Network Monitoring: A reflective exercise
Today, highly capable and affordable network monitoring isn’t difficult to implement, and it isn’t overly complicated. This even holds true for smaller school districts. Educational institutions, from K–12 schools to public universities, are selecting diagnostic and alerting solutions designed to create a monitoring web connecting their on-premises and hybrid cloud networks.

But before jumping headfirst into a network monitoring solution, there are considerations for IT to mull over. Reflect on what your team has learned during the pandemic-induced shift to remote learning, and consider the following questions: 

  • What is the scale of the network? The extent of your monitoring solution will depend on the future size and growing needs of your school network. While K – 12 schools can feasibly do with basic infrastructure monitoring to keep their local and limited cloud networks in check, district schools or universities might consider adding application performance monitoring (APM). APM complements traditional infrastructure monitoring to improve the visualisation of internet performance and the digital experience of students and faculty.
  • What are the right data metrics to watch? Network monitoring will give IT information – lots of it. Rather than scouring every available metric and making sense of it later, it’s crucial for IT to identify which data is most valuable to observe and act upon. Complexity is the enemy of agility and speed. Look for solutions built to make it easy to filter critical metrics from unrelated noise. For instance, cloud performance data might be crucial for schools aiming to foster closer online collaboration, while others may put a priority on the stability of learning applications or getting the most from limited budgets. These educational priorities should inform the monitoring priorities of IT.
  • What were past and prevalent network issues? In-app bottlenecks, system errors, and infrastructure misconfigurations are the bane of educational networks. IT pros have become well acquainted with these common network issues and how to spot them. However, modern network monitoring goes further, with automated discovery and traffic analysis that makes these “search and fix” tasks much easier. It’s definitely more effective than expecting busy teachers or students to describe complex performance or error issues using help desk tickets. Detail is critical for identifying root cause, making network monitoring crucial for troubleshooting.
  • What about other network needs? Think beyond network stability, performance, and application accessibility. What other aspects of the network will benefit from monitoring? For instance, it’s common for school networks to become glutted with idle or underused applications or programs over time. Keeping this sprawl in check by removing or consolidating rarely used resources will improve performance and slash monthly costs.

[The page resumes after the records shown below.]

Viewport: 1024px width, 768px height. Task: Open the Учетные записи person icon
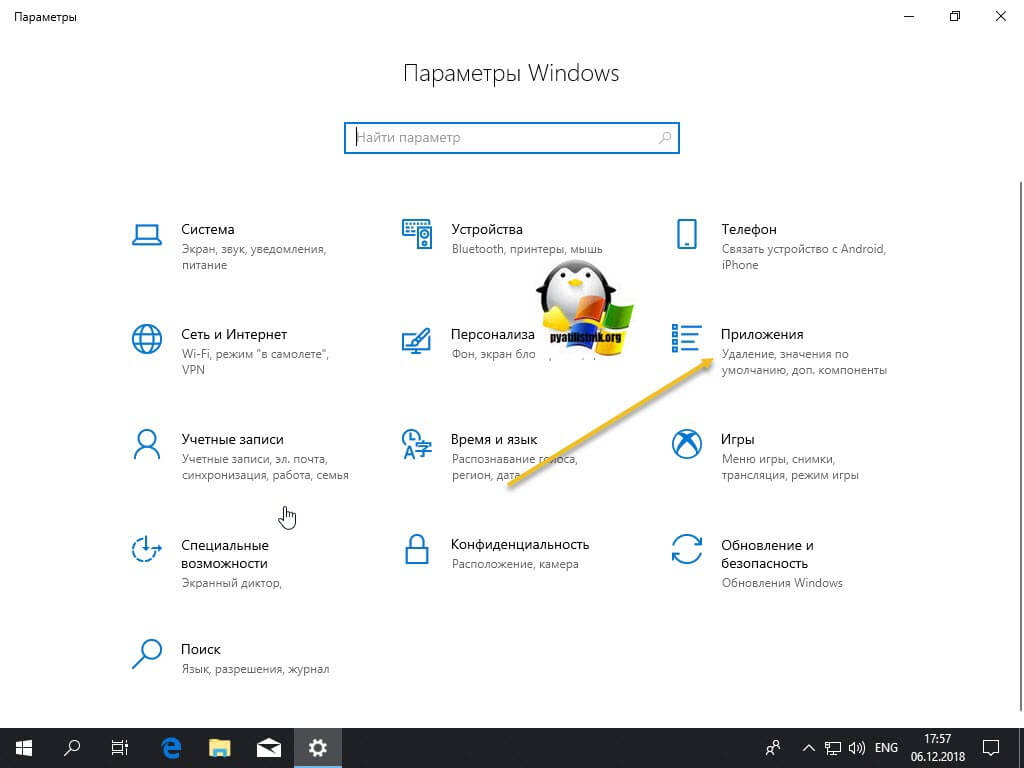click(146, 445)
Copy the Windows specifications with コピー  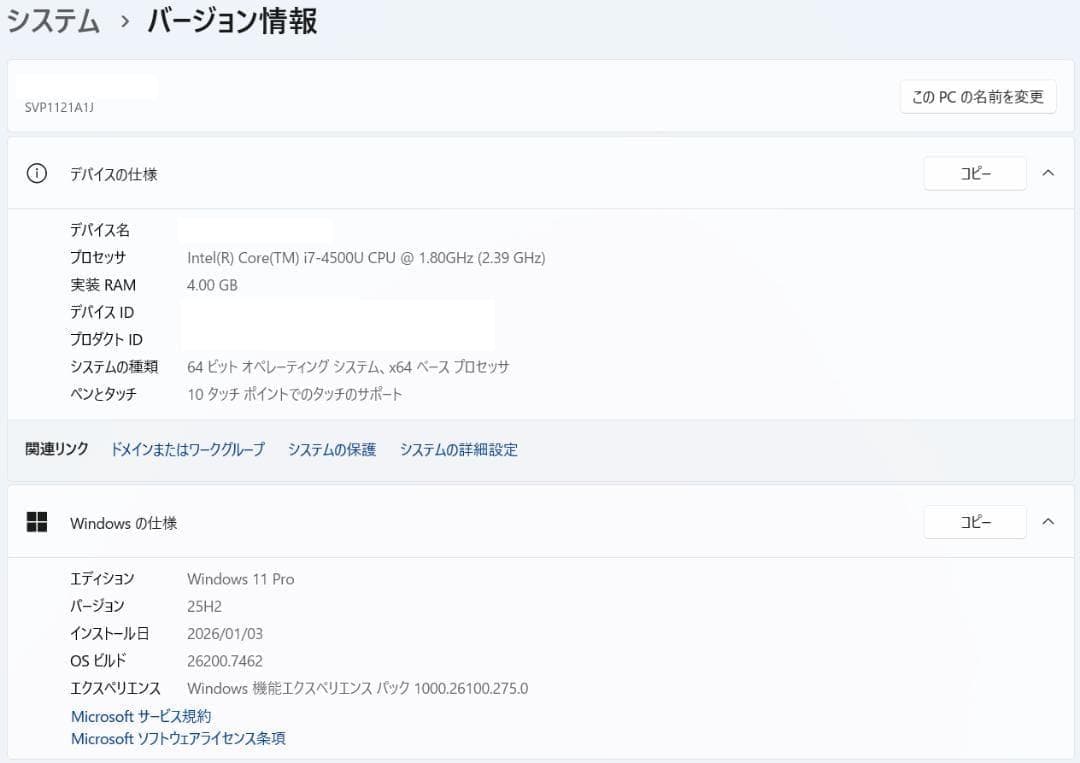click(x=974, y=521)
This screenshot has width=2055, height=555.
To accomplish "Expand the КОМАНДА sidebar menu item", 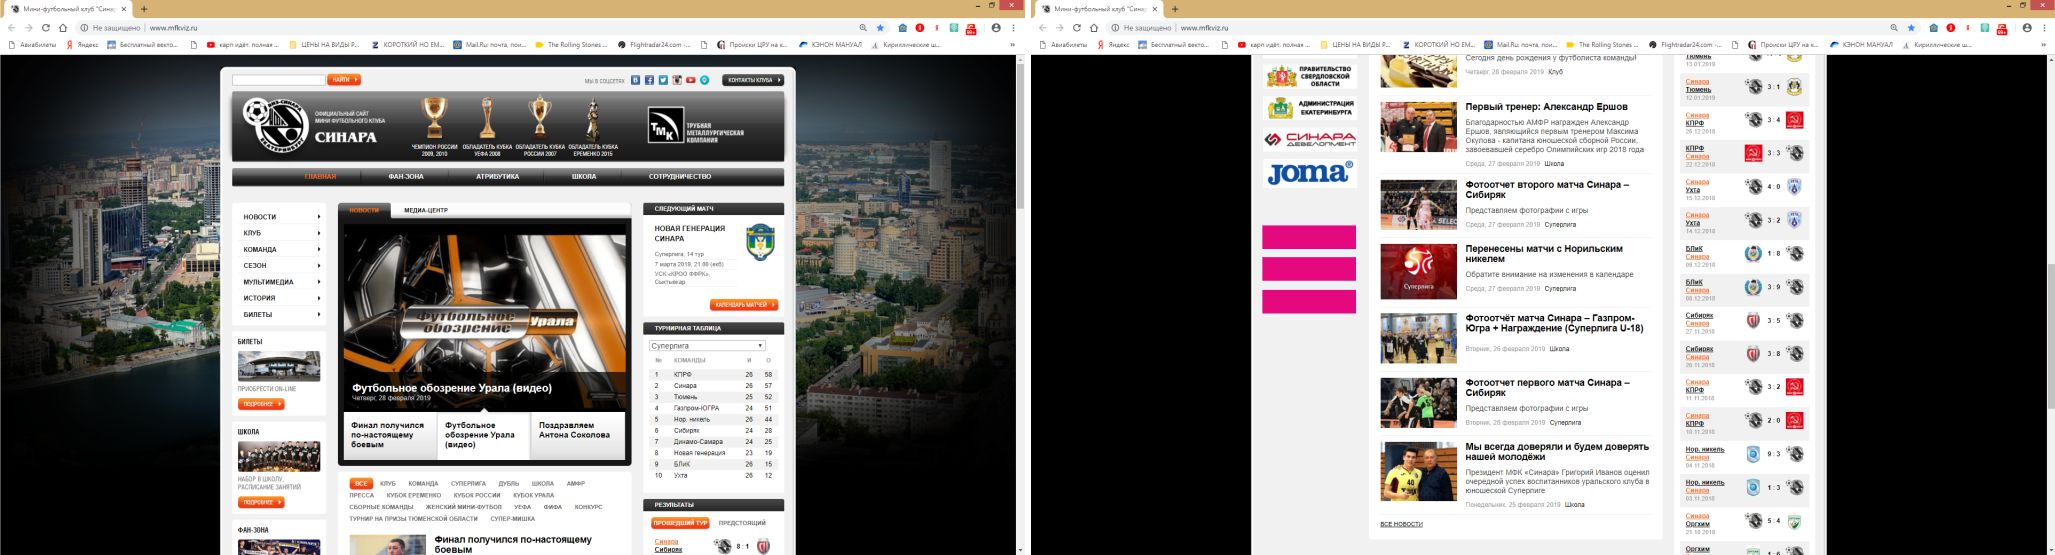I will click(281, 249).
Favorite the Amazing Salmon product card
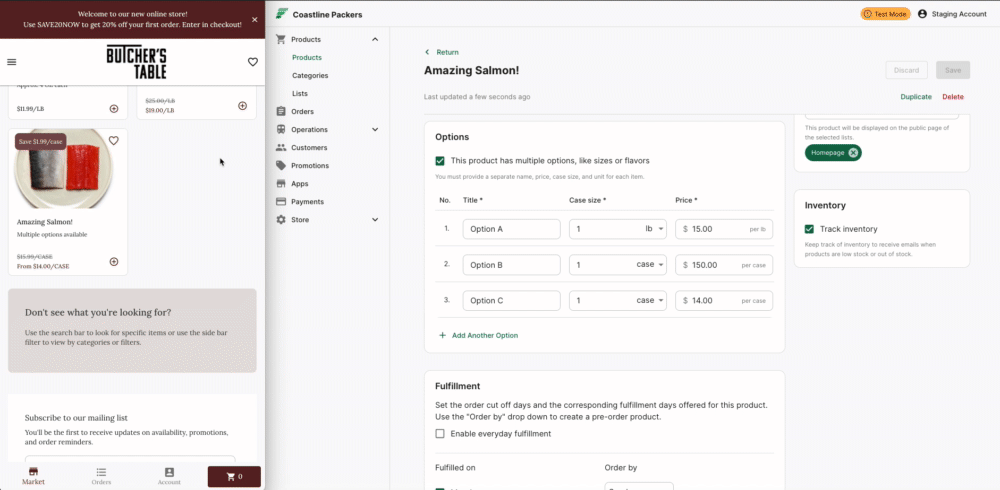This screenshot has width=1000, height=490. (114, 141)
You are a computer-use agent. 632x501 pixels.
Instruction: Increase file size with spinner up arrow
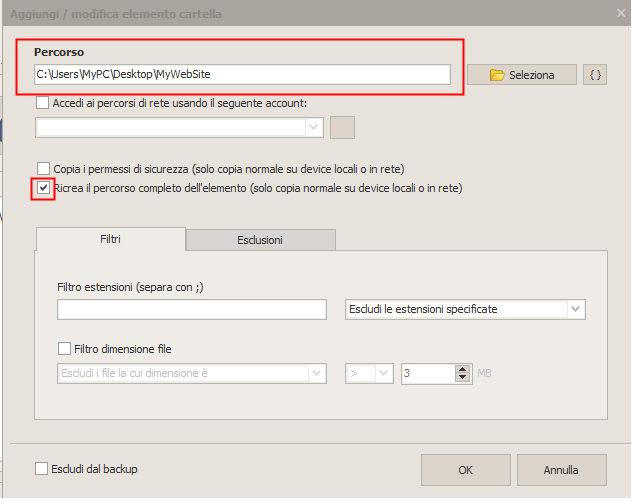[x=463, y=369]
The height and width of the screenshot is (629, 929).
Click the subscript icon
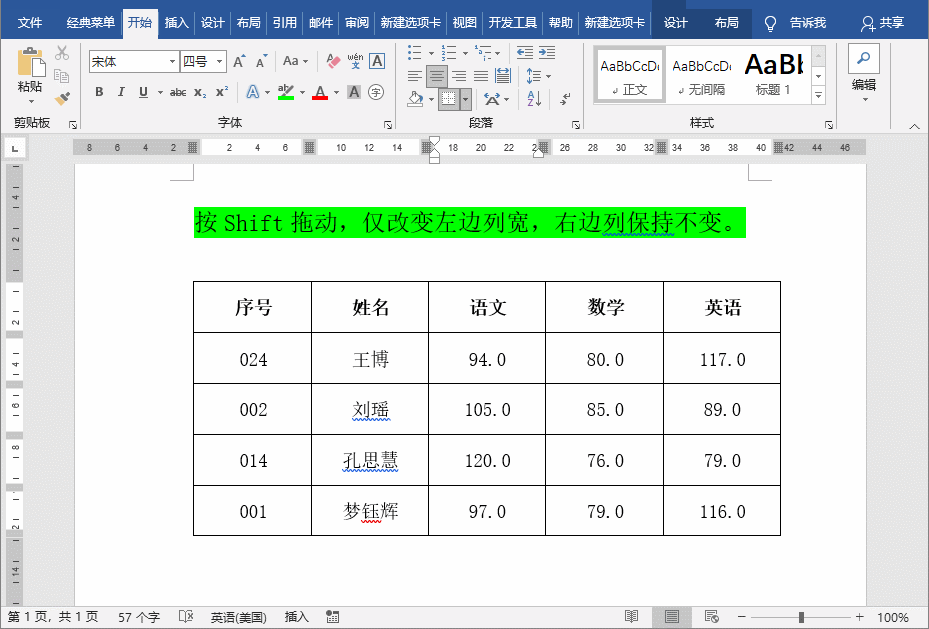[x=200, y=92]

These considerations should help IT arrive at an effective network monitoring and management solution capable of meeting their network needs. Furthermore, these solutions help teams deliver services users engage with, even with a limited budget. Reliable monitoring and reporting also serves as a guide to other technology and facilities projects. It emphasises the pressing need to consider radically new solutions while avoiding the bleeding edges, keeping networks stable and healthy for school years to come.

Education IT pros have recently done a remarkable job of quickly adapting to “impossible” scholastic situations. Though difficult to forecast, optimising ops visibility should be the priority for any school IT for the next few months. Remote learning is becoming less an anomaly and more a norm. Particularly in this rapidly deployed hybrid environment, the ability to reliably detect and resolve network issues and bottlenecks is the foundation of flexibility. Whether your learning and administration systems reside on on-prem networks or in the public cloud, reducing guesswork is more essential than ever before. Today, there’s more at stake than students excelling in their studies versus falling behind. There’s an opportunity for education IT teams to earn straight As.